L. A. Fergason, D. E. Seizinger, C. H. McBride
Nuclear Science and Engineering | Volume 10 | Number 1 | May 1961 | Pages 53-56
Technical Paper | doi.org/10.13182/NSE61-A25929
Articles are hosted by Taylor and Francis Online.
A method for the analysis of hydrogen in uranium metal by mass spectrometry is described. The samples are introduced into a tube containing helium at atmospheric pressure. Hydrogen gas evolved from the heated sample is mixed with a helium gas stream flowing through the tube and over the sample at a constant rate. The effluent gas mixture is monitored at M/e 2. The resulting rate-of-evolution curve is integrated with respect to time by an electronic integrator.

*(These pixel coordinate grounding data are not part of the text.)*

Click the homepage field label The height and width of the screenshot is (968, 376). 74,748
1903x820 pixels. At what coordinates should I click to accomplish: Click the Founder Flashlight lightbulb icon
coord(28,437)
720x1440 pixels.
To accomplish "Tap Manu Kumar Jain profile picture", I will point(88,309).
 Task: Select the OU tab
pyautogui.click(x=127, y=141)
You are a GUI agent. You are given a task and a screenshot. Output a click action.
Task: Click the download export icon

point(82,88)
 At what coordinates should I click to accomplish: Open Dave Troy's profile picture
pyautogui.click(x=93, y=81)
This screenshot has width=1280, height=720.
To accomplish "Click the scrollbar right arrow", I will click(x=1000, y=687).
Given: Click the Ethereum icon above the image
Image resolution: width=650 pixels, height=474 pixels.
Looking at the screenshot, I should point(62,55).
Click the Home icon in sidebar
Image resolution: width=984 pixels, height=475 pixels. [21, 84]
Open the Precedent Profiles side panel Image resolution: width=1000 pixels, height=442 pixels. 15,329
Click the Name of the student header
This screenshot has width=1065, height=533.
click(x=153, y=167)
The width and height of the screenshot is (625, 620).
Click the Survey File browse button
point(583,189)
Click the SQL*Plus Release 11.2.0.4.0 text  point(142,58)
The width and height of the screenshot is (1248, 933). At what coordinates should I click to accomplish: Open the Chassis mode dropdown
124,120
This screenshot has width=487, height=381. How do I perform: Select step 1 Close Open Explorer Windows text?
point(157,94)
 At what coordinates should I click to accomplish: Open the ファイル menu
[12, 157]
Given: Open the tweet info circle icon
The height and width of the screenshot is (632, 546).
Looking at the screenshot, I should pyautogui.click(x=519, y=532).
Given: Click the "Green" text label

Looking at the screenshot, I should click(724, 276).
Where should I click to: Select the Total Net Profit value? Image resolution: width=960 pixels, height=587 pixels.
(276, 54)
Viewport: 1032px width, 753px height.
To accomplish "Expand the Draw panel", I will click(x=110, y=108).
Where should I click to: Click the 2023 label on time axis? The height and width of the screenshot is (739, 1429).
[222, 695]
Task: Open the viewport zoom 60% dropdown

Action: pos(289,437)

The empirical number so obtained is directly proportional to the hydrogen content of the metal. The method has been adapted to the Bendix Time-of-Flight and the Consolidated Electrodynamics Model 21-611 Mass Spectrometers. A description of the associated instrumentation is presented. The determination requires from 3 to 10 min. on the mass spectrometer, depending on the size of sample and the hydrogen content of the metal. Precision comparable to that of the classical vacuum technique is obtained. The technique described is also adaptable to the study of hydrogen diffusion through uranium metal.